Money management is so commoditized that clients have too many options. The more options clients have, the more questions they ask, the more things they want, and the harder it becomes to construct their ideal portfolio.

They’re all different and they all want something else. Meanwhile, advisors are supposed to be out there growing their practice and top line revenues.

It’s time to recognize it, understand it, and embrace it.

Advisors are paid on assets under management rather than portfolio construction. That’s why there should be a greater emphasis on the human element of the wholesale space.

Even if you drew-down the ever-expanding universe of investment solutions to those of one TAMP or third party manager, there would still be hundreds of solutions available. If a client asked for a number of constraints to be met, then theoretically, the unified managed account (UMA) capabilities would be never-ending.

What fintech is supposed to do is make an advisor's life easier, not harder. In some cases, it's just the same, but on a different screen.

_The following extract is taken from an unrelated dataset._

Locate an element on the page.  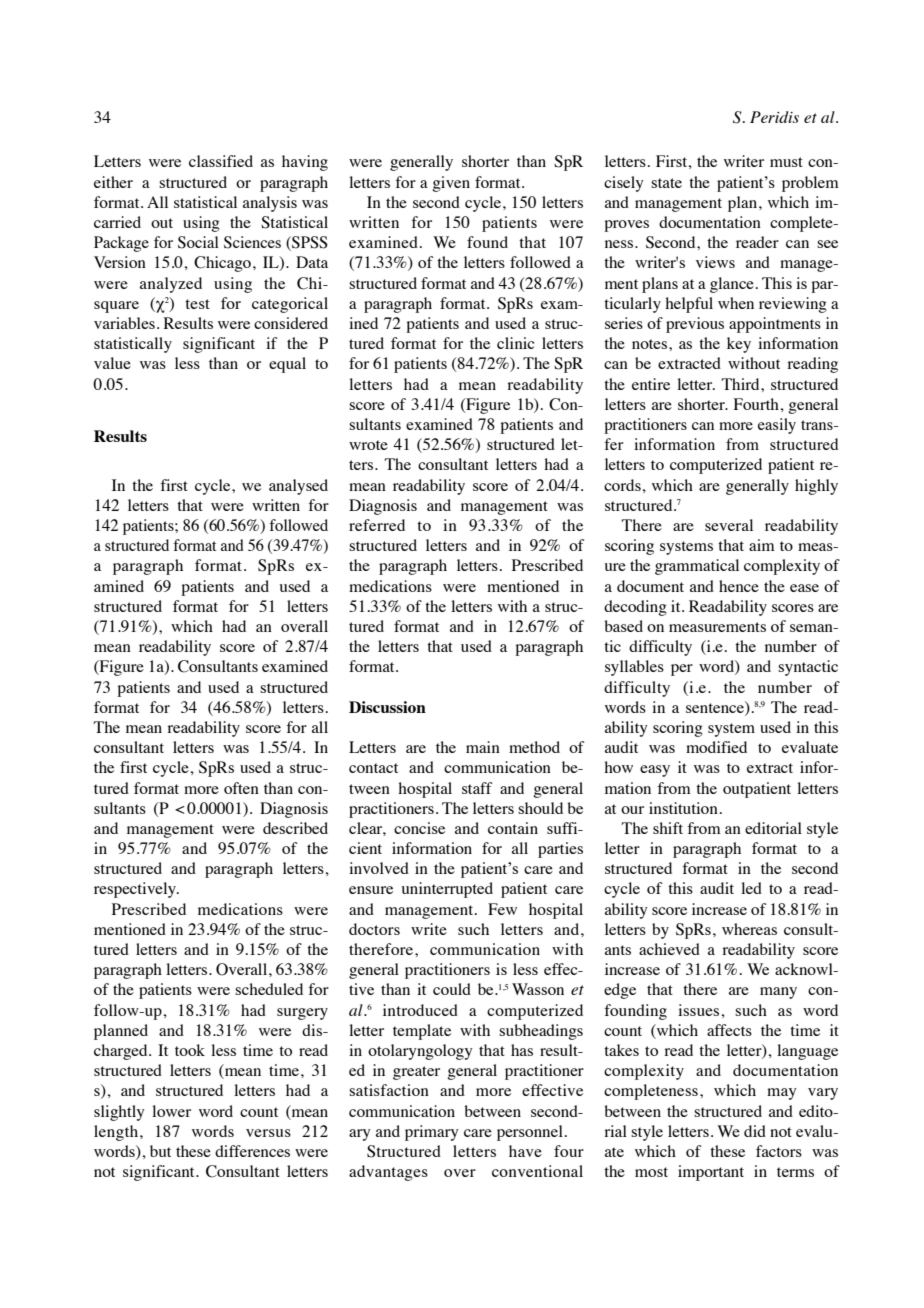
modified is located at coordinates (716, 747).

Advisors just don’t have time to do it all.

In a day and age where, due to technology, advisors and end-clients have more access to solutions than ever before, it is the human element that remains a key differentiator.

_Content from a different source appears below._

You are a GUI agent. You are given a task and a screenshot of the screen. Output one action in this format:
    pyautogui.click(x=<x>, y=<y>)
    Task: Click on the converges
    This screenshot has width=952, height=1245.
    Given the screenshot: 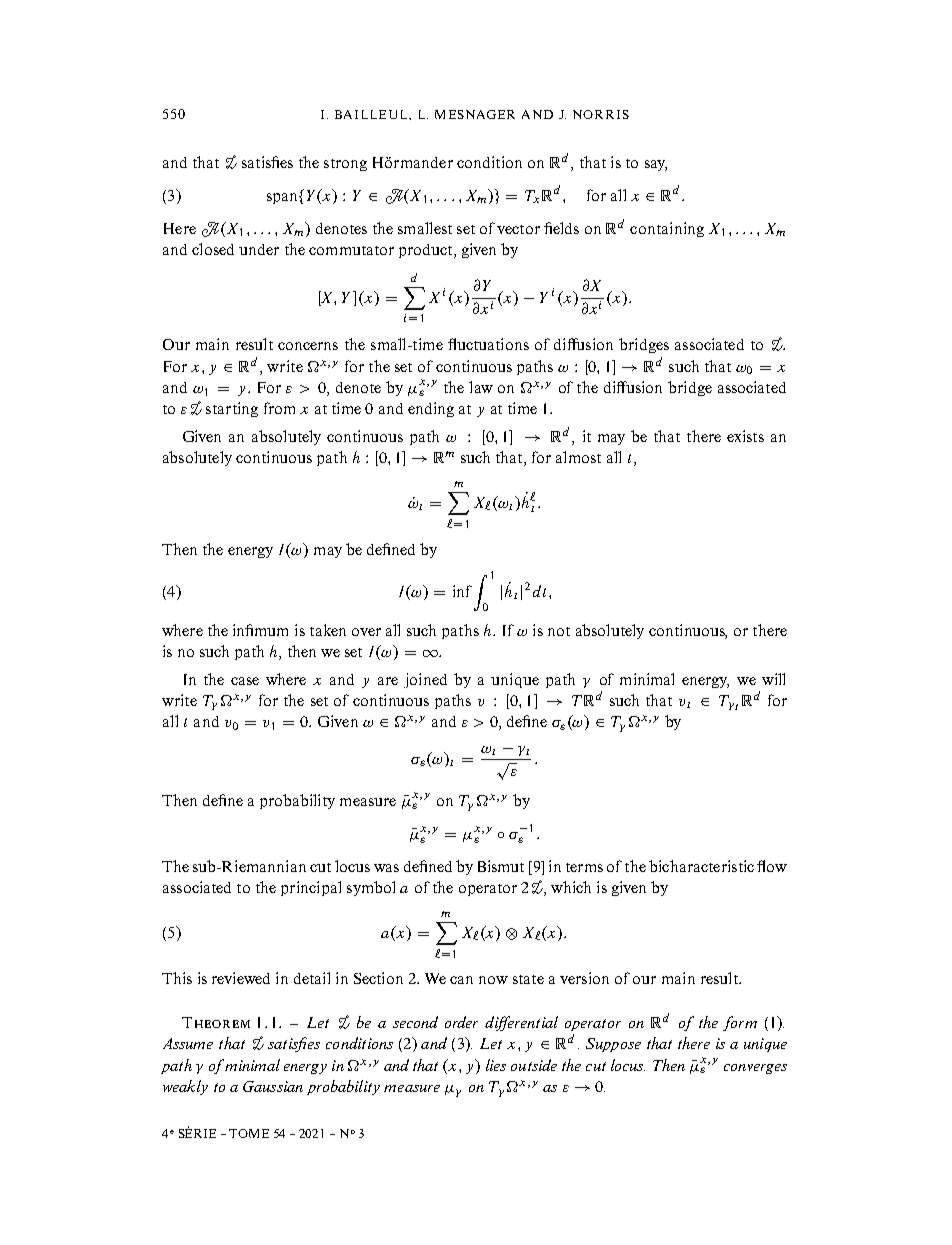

In the example of investment management, the human element is paramount. Whether it’s a client chasing aggressive returns, another who is fee-sensitive, another with tax-sensitivity (or one with all three!), a TAMP isn’t always enough. In the event of a more complex client, a technology solution without a human element backing it adds little to no value at all.

  An ironic inefficiency.

An advisor’s practice is most efficient when they’re outsourcing services, specifically asset management, in this case. However, up until now, the outsourcing they’ve been able to do has been quite limited. More complex client cases have historically demanded a more “hands-on” than “hands-off” approach from advisors.

They haven’t been able to offload these tasks.

Unfortunately, as their access to TAMPs and other technologies have increased, the demands of the average client have only risen. This has meant that, rather ironically, less and less clients have remained happy with a standardized “set it and forget it” model, and begun to demand personalized, "family office"-like service.

Technology that does not solve for complex clients is not beneficial to advisors. That’s what the human element is solving for.

Whether clients are large, small, relatively simple or extremely sophisticated, a technological solution backed by skilled investment professionals will allow an advisor to fully outsource the task. In the example of investment management, no matter the complexity of the case or constraints of the client, a multi-strategy TAMP with a human behind it will provide a solution.

There’s always going to be more than life, death, and taxes, but advisors now have the ability to outsource services for even their most complex clients.

While TAMPs are just one example, with the human element backing technology, the world of a financial advisor is becoming more efficient than ever, despite the challenges that arise from adaptation.